By Patricia Wen
At first, the Salem teenager balked when his parents asked him to see a shrink. "Do you think I have emotional problems?" asked Shelley Peirce, 15. But he gave it a try. Things weren't getting better on their own, so he thought he might as well get his head examined. Every week or so, he entered a therapist's office, plopped his 6-foot 2-inch frame into a sofa chair, and divulged his feelings. To his surprise, he's hooked. He and his therapist saw the results they wanted. He's swimming faster.
The lanky redhead has shaved two seconds off his 200-yard freestyle time, giving him confidence he may break away fro
m his lackluster past.
"My parents felt I was physically fit to swim, but mentally not tough enough," said Peirce, who practices 25 hours a week, in addition to seeing his sports psychologist.
More and more teenage athletes are sinking into the couches of sports psychologists, hoping it will save them from mediocrity in a world that values champions. By high school, many teenagers feel they can't handle more than one sport, let alone be ordinary at it. So they go for a psychological edge, hoping to be mentally tweaked into shooting flawless free throws or sinking perfect putts.

Stored items:
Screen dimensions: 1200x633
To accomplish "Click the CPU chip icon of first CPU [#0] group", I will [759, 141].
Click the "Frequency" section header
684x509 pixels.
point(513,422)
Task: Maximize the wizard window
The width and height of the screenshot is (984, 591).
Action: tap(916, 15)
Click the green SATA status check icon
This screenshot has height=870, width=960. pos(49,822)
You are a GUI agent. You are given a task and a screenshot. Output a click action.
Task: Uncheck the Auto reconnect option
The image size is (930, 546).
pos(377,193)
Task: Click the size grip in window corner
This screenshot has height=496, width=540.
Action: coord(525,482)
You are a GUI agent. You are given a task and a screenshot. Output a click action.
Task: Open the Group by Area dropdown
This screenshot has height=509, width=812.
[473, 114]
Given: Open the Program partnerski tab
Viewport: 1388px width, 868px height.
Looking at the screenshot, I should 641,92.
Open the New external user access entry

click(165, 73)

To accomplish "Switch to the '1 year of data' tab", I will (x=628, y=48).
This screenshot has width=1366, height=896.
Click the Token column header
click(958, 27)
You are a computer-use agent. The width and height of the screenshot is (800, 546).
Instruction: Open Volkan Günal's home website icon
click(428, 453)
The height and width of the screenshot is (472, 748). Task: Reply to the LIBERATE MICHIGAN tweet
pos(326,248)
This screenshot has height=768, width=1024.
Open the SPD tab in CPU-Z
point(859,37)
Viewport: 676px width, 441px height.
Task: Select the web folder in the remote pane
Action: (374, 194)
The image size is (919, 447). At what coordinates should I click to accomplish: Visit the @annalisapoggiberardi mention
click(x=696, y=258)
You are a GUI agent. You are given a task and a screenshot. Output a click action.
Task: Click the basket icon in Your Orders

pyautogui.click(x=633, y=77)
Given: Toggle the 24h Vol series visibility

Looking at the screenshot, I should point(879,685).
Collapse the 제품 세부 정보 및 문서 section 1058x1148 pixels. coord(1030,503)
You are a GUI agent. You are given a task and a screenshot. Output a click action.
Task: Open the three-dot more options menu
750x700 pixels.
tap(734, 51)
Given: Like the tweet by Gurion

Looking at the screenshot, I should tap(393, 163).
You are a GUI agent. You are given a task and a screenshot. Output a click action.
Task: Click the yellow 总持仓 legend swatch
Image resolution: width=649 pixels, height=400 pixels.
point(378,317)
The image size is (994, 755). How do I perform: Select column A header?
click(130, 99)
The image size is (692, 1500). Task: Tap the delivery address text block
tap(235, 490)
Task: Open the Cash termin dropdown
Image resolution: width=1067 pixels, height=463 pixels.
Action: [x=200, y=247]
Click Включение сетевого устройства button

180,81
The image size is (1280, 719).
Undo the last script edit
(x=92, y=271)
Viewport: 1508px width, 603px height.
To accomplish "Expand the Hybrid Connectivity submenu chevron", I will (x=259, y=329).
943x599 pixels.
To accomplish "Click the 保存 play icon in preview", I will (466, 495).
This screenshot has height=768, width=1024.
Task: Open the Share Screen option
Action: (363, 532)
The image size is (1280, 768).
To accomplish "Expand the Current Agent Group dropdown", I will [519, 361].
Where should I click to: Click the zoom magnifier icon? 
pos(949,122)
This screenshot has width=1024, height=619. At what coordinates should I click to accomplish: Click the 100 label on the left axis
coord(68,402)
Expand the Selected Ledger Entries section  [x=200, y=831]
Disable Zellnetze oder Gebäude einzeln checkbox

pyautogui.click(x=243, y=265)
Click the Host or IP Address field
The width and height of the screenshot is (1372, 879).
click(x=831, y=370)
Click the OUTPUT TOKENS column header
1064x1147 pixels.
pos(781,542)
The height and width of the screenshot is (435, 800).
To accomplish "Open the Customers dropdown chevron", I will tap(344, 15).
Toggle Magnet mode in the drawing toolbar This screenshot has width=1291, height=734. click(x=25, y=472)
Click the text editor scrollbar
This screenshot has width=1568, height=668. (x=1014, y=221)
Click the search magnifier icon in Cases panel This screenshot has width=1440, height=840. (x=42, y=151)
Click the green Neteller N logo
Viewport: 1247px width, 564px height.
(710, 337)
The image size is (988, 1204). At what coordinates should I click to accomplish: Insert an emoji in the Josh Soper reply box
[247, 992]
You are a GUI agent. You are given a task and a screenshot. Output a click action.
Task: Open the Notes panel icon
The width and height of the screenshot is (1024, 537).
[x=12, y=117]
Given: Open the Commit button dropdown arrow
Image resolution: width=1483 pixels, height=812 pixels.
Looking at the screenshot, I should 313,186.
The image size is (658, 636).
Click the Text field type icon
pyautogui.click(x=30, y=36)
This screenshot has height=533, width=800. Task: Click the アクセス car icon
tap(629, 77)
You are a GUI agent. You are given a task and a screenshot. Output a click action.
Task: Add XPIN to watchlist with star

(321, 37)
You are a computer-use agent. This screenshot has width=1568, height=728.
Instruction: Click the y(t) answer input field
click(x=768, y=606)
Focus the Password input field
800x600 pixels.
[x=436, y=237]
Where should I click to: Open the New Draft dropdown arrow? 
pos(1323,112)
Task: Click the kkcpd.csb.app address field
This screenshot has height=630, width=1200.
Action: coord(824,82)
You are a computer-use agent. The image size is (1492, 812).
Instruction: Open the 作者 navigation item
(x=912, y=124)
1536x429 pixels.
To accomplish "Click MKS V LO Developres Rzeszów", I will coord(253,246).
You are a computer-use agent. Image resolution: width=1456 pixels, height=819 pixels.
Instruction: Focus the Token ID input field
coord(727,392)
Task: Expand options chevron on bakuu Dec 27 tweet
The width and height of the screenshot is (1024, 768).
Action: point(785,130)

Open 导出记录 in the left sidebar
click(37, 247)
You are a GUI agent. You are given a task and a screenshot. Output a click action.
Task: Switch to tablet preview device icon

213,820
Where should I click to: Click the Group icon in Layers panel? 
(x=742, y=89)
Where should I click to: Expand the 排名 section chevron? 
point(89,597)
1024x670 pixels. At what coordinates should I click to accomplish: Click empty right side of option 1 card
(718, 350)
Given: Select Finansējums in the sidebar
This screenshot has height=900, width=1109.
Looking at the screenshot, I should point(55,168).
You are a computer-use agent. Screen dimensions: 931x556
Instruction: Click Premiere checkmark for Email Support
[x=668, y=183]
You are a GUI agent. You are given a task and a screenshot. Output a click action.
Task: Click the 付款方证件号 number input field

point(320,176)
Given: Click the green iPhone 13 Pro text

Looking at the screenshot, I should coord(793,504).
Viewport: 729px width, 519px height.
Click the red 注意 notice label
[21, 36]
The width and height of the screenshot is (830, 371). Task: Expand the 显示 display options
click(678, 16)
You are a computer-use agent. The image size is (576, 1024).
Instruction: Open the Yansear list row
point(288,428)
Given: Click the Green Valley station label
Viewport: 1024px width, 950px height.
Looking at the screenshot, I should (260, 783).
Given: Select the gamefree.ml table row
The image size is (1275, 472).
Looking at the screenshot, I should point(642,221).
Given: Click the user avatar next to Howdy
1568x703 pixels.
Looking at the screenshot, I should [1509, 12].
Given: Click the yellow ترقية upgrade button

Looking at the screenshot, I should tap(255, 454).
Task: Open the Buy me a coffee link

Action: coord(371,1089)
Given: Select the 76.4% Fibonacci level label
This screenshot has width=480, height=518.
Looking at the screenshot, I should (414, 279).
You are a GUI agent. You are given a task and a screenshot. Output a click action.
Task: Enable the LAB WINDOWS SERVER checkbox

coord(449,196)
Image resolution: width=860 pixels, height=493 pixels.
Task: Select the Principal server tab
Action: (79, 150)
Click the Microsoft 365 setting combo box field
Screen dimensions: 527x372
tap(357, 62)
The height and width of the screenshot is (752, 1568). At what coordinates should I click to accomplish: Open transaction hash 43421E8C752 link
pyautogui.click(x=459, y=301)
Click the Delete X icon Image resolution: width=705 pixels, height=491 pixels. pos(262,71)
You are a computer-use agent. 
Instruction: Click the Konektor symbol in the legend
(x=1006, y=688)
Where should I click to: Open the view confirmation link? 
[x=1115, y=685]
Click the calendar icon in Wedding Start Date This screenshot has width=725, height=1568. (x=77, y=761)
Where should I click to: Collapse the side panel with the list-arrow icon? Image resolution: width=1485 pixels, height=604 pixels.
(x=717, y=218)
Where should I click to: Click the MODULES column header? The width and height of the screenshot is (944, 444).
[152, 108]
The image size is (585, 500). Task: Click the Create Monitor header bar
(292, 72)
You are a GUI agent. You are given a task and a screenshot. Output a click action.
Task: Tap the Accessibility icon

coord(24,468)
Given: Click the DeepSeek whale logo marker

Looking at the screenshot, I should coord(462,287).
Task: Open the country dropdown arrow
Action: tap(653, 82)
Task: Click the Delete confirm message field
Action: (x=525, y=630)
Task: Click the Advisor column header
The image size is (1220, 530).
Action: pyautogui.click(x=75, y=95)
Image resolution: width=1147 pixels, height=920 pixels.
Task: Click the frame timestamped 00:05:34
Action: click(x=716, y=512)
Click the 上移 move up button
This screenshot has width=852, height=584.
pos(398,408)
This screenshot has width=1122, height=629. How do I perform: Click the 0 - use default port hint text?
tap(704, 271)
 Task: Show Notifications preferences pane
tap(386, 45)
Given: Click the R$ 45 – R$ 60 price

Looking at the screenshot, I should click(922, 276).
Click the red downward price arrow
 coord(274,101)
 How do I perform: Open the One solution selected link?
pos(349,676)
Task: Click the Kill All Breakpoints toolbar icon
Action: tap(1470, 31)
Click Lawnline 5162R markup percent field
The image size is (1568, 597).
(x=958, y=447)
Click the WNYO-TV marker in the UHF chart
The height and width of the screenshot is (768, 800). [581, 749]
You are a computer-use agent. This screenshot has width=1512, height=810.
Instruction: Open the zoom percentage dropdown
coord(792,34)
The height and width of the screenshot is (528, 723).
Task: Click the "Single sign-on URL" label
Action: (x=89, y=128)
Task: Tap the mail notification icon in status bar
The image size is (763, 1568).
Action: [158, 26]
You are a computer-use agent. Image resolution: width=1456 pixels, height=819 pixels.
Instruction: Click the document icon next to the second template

** STUDY QUESTIONS **
**1.** Please reproduce the article on teenage athletes between "The lanky redhead" and "sinking perfect putts.", inclusive, substituting "obscurity" for "mediocrity".
**2.** Answer these questions from the article on teenage athletes:
(a) How old is Shelley Peirce?
(b) How much time has he cut from his 200-yard freestyle?
(c) How many hours a week does he practice?
**3.** Carry the article on teenage athletes and sports psychologists forward from its last sentence.
Nothing in the listing matters here.

** ANSWERS FOR THE EXERCISE **
**1.**
The lanky redhead has shaved two seconds off his 200-yard freestyle time, giving him confidence he may break away fro
m his lackluster past.
"My parents felt I was physically fit to swim, but mentally not tough enough," said Peirce, who practices 25 hours a week, in addition to seeing his sports psychologist.
More and more teenage athletes are sinking into the couches of sports psychologists, hoping it will save them from obscurity in a world that values champions. By high school, many teenagers feel they can't handle more than one sport, let alone be ordinary at it. So they go for a psychological edge, hoping to be mentally tweaked into shooting flawless free throws or sinking perfect putts.

**2.**
(a) 15
(b) Two seconds
(c) 25 hours

**3.**
"When kids have problems in sports, it's often not mechanical. The problem is between their ears," said sports psychologist Alan Goldberg, head of Competitive Advantage, based in Amherst. "I'm a `head' coach - literally."
As sports psychologists explore the mental condition of adolescents, charging a typical rate of $100 an hour, they're often asked to inject determination where there is now daydreaming, or curb excessive sulking in a teenager who "choked" on a big play and now feels like Bill Buckner Jr.
While teenagers have many reasons to seek this mental edge, many acknowledge they want to bolster their athletic record to impress college admissions officers.
Not everyone convinced of benefits
But not everyone is convinced all this mental manipulation of today's young jocks is harmless. Teenagers are at a critical age of developing character and forming new identities. Daydreamers might be burned-out teenagers who shouldn't be made to feel mentally ill. Sulkers could be learning humility.
"When kids are brought to a sports psychologist, they can view it as just more pressure to perform," said psychologist Sharon Gordetsky, who specializes in treating teenagers and children. "Somehow they're a failure because they haven't measured up."
"Some students see sports psychologists as no different than SAT preparation coaches, college admissions consultants, tutors, and trainers who help teenagers improve their performance. They tap into a teenage mindset that worries less about the stigma of seeing a therapist than the stigma of not being in the spotlight."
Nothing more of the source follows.